Et sinon, connaissez-vous la différence entre Hermione Granger et Effy Stonem, Debra Morgan, Fleabag, Eve Polastri, 
Alex Rider, Holden Caulfield (oups pas encore lu L'attrape-coeur), Rue Bennett, Molly Moon ?? Il n'y a que Hermione Granger que je connais. Je dois avoir dépassé la limite d'âge pour certaines de ces références Hi Hi ! Il y a d'autres réf que j'avais à force de les entendre de mes enfants qui sont de la génération de l'autrice, ouf !.. L'honneur est presque sauf… Pour le reste, merci internet… Et la réf pour les vieux à la fin, ben je ne l'ai pas vraiment… oups, je suis hors d'âge MDR.

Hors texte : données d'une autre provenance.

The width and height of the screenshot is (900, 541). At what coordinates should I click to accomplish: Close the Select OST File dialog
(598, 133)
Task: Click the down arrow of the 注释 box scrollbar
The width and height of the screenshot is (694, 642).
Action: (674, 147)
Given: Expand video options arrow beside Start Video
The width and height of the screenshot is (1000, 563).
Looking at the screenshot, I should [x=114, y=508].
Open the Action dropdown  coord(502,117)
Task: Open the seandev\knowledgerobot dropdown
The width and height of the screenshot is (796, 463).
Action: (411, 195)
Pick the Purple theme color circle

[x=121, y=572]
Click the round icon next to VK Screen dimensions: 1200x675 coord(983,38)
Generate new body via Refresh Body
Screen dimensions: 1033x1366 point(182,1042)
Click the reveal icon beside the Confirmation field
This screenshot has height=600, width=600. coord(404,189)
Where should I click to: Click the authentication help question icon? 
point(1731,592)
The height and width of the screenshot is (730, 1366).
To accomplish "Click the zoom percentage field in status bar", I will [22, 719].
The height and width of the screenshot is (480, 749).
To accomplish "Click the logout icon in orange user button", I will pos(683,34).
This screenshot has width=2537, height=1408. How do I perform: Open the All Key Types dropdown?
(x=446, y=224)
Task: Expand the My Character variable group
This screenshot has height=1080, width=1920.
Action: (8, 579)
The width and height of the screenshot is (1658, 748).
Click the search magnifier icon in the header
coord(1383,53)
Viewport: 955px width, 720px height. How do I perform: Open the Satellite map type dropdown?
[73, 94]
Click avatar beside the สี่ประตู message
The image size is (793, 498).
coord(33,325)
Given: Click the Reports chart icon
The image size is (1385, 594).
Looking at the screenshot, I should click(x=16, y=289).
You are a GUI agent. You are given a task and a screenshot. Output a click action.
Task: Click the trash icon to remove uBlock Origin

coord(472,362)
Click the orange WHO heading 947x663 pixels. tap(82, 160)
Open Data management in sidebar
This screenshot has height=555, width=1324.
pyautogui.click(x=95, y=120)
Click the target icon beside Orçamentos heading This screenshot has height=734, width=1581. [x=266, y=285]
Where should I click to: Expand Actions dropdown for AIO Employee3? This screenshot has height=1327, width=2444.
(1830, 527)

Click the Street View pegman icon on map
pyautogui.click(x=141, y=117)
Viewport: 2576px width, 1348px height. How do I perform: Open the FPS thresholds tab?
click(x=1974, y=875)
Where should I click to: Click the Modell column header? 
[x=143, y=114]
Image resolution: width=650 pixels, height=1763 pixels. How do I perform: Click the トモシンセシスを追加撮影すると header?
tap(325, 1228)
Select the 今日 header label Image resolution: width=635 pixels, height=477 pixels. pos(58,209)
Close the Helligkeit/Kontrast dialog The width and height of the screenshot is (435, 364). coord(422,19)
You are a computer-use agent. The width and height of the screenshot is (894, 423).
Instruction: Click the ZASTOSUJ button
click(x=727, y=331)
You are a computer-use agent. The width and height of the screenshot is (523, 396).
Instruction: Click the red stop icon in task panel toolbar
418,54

Pour résumer, j'ai adoré cette histoire d'une meuf un peu bipolaire, un peu pochtronne en soirées, à fleur de peau avec un cœur grand comme ça (désolée, il manque le geste), un chat, et un meilleur ami au top !!! Et tellement rigolote !

Et vraiment, que 
Fanny Ruwet soit éditée chez L'ICONOCLASTE, c'est énorme ! Ça lui va tellement bien MOUAHAHAH !!!
Bon, ben moi je vais aller lire L'attrape-cœur hein !

 

Citations :

Page 25 : J’ai toujours trouvé ça bizarrement agréable, de rester cloîtrée à l’intérieur quand il fait chaud. Ça me donne l’impression d’être dans un bocal sous pression. D’exister en dehors du monde et d’avoir accès à des heures secrètes dont personne ne soupçonne l’existence.

 

Page 27 : Déjà à l’époque, j’étais obsédée par les oiseaux blessés (mon préféré, c’est le poulet) et ça n’a jamais changé : dès que les gens sont tristes, j’ai envie de prendre soin d’eux. De les serrer contre moi et de leur répéter que tout ira bien. Parfois, je me dis que je devrais draguer dans les salles d’attentes de psy. « Ce qui m’a plu chez lui ? Ses traumas. Je l’ai aimé à la seconde où j’ai compris qu’on allait mutuellement se tirer vers le bas. »

 

Page 51 : Ça me bute que les gens puissent avoir envie de faire des gosses alors qu’on passe clairement sa vie d’adulte à essayer de se remettre de son enfance.

 

Page 91 : Je savais que je lui plaisais. Il me courait après depuis plusieurs mois en n’ayant apparemment pas compris deux choses : qu’il avait établi un campement définitif dans ma friendzone et que, clairement, en dehors du petit crush que j’avais eu sur Nour, je préférais les filles.

 

Page 93 : En étant une fille et en aimant les filles, il n’était pas possible d’exister en tant que personne. Un peu comme les femmes sans enfant, les lesbiennes ne sont pas considérées comme des êtres accomplis et épanouis : «Il y a tellement de choses qu’elles ne peuvent pas comprendre ». Une lesbienne l’est forcément par ignorance, « parce qu’elle ne sait pas ce qu’elle rate ».

 

Page 195 : Un des trucs qui me déprime le plus au sujet des gens morts, c’est qu’il n’y aura jamais de nouvelles photos d’eux.